It’s an irony of our secular age that the more we fear death, the more enticing we find it. The past few years have seen a slew of bestsellers on the subject — Atul Gawande’s Being Mortal, Julian Barnes’s Nothing to be Frightened Of, Paul Kalanithi’s When Breath Becomes Air, Henry Marsh’s Do No Harm (a title taken from the Hippocratic Oath —an oath no doctor actually swears). To this crowded field Robert McCrum brings a book both intensely personal — he reflects not only on his mortality but on the death of his marriage — and coolly objective. It’s proof, yet again, that death makes for lively reading.
Twenty-one years ago, as readers of the memoir My Year Out will know, McCrum suffered a near-fatal stroke. At just 42, he entered ‘the antechamber to the grave’; and, although he made a good recovery, he has lived, ever since, with an acute apprehension of mortality. ‘At least half my adult life,’ he says, ‘has been spent in the psychological equivalent of A&E.’ Rather than jolly him along, friends and acquaintances feel compelled to share with him their troubles — their illnesses, depressions and bereavements. ‘I am,’ he says, ‘a lightning rod for the unwell.’
But a new phase has begun. As his contemporaries enter their sixties, they are becoming aware that their Biblical span is running out, and, like Prospero, that their ‘every third thought’ is of the grave. And for baby boomers brought up in the 1960s, this can be exquisitely lonely: they are the ‘I-Me-Mine’ generation.
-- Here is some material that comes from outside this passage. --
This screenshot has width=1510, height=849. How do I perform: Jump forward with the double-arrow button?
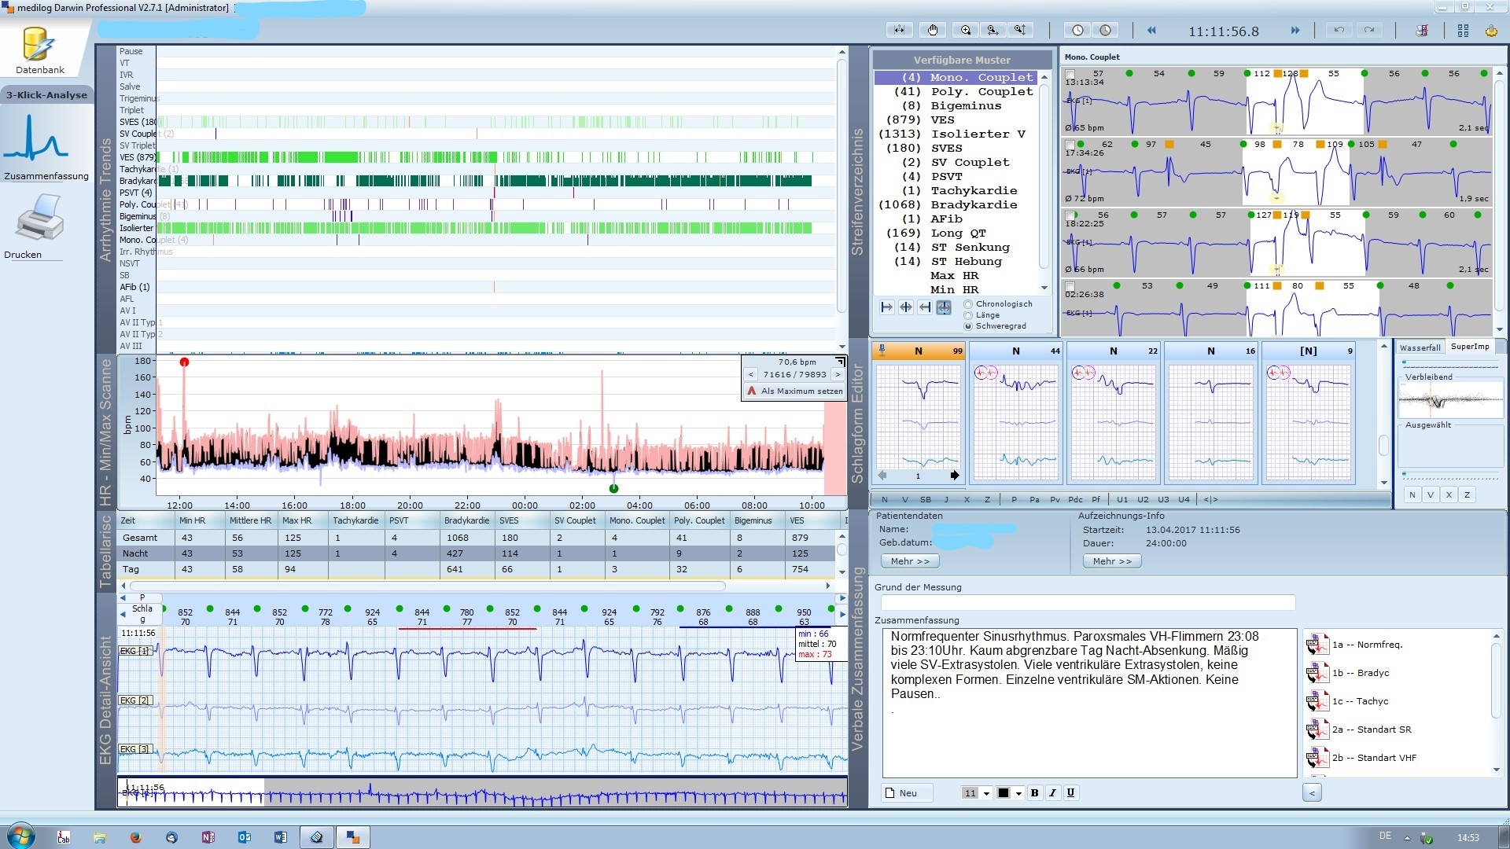[x=1295, y=31]
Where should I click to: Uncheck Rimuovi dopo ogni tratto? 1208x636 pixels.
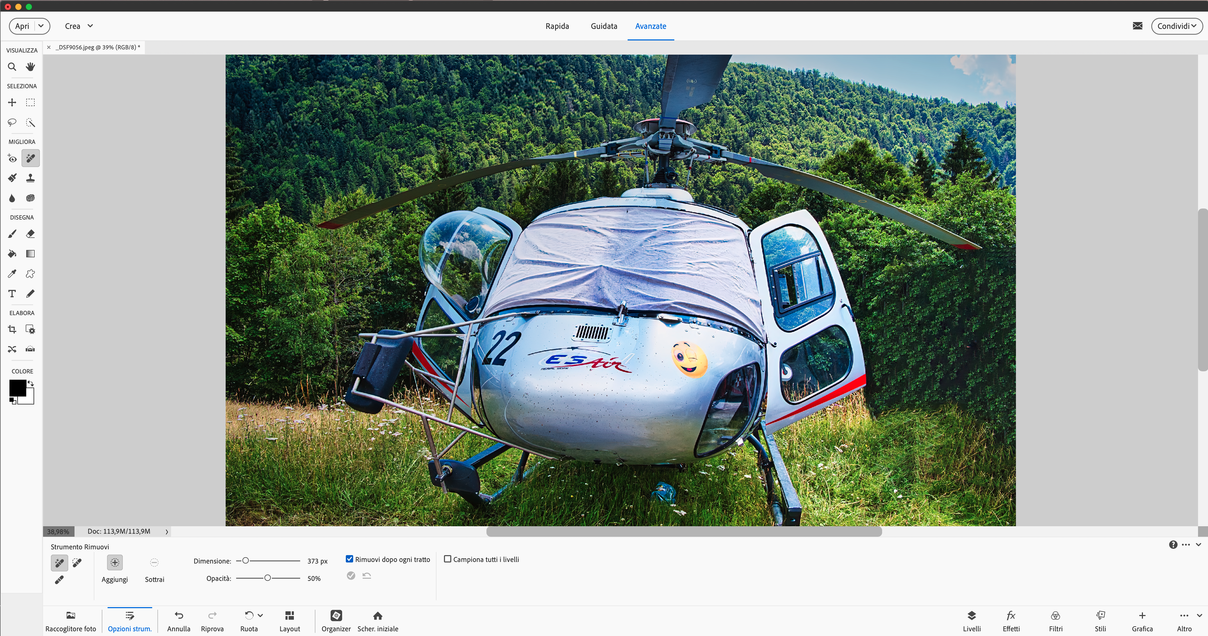pos(349,559)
They don’t say ‘I am involved with mankind’, but ‘I am involved with myself’. So for them, and for himself, McCrum has embarked on a year’s journey, braiding together passages of literature and encounters with neurologists, cancer patients and hospice workers to try to provide some comfort as they ‘journey down a one-way street towards an inevitable destination’.
Nobody McCrum chooses to talk to believes in life after death — though the psychologist Adam Phillips, whom he visits in his Notting Hill eerie, refers to his ‘ongoing’ relationship with his dead father — I’d have loved him to say more.